Petit train. Le voyageur est calé, et par la vitre il regarde défiler un paysage déjà vu avant même d’apparaître : morceaux d’autres trajets, restes de cartes postales, visions mâchées par la mémoire et recrachées en bouillie. Fermer les paupières, c’est entendre mieux. La joue contre la vitre glacée, la chaleur du visage s’y étale, et l’odeur de chien mouillé remonte, tenace, dans ce wagon tiède. Les roues font leur chant régulier, une scie douce. On est porté, bercé, agité par les ondes, par les vibrations, par cet air froid qui s’infiltre aux jointures et polit le front comme une pierre. Alors il faut attendre que ça passe. Attendre que les pensées se fanent. Attendre que le souffle se vide et se remplisse. Attendre que le corps se réveille dans son propre tissu. Attendre la marée au creux des reins. Attendre, puis se lever d’un coup, danser dans la tête, retomber. Attendre encore jusqu’à se faire mal. Trembler de rage, de peur, de désir, de rien. D’un café trop clair, d’une clope rêvée, d’une fille qui n’est pas là, d’une faim qui change d’objet avant d’être nommée. Bouger, sauter, se défiler, passer, traverser, aller plus loin — au fond, dans la gorge du non-dit où tout se retourne. Un vide sans fond, la sensation de chuter, mais à l’envers, comme si l’envol était une autre forme de chute.

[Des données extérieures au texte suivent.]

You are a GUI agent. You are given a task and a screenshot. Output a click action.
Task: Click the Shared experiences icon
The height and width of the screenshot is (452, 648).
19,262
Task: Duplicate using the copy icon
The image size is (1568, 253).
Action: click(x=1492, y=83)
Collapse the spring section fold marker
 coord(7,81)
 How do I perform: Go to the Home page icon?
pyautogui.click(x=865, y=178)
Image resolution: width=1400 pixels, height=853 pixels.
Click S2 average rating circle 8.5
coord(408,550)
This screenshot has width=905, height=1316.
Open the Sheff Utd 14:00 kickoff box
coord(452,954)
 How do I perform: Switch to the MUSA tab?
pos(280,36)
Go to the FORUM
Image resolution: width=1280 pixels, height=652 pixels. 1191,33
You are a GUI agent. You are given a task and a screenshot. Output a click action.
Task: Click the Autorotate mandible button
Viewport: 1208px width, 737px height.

Et puis la porte coulisse. La contrôleuse avance dans l’allée, uniforme propre, regard neutre. « Monsieur, votre titre de transport, s’il vous plaît ? » Le flux se coupe net. Autour, les autres passagers redeviennent visibles : rangés, muets, à demi endormis, en attente d’eux-mêmes. Une file d’êtres pas encore nés, ensablés dans les possibles, posés là comme sur une plage sans horizon. Ça attend aussi, collectivement, sans savoir quoi. « Mais quand est-ce qu’on va nager ? Quand viendra la marée ? » La marée ne viendra pas. L’eau se retire toujours. Elle laisse une sécheresse blanche, un goût de lune sur la langue, et l’impression que l’expérience recommence sans cesse au même point, cent fois, mille fois, dans l’à-quoi-bon, dans le peut-être.

Alors on appelle les saints et les anges comme on appelle un numéro d’urgence. Jésus, Marie, Joseph et toute la clique. Psychopompes au chevet des débris d’espérance. Dites-le, bordel. Dites que vous vous faites chier dans l’azur, que l’inéluctable colle vos ailes, que l’ennui n’apporte pas toujours la grâce, que demain sera le jumeau d’aujourd’hui, que l’avenir est déjà dans la boîte. Nous pédalons pour faire tourner les bobines d’un cinéma cosmique : le moi-je spectateur y est le rien et le tout, avale son pop-corn, applaudit à l’amour, et s’ennuie en même temps que le film continue.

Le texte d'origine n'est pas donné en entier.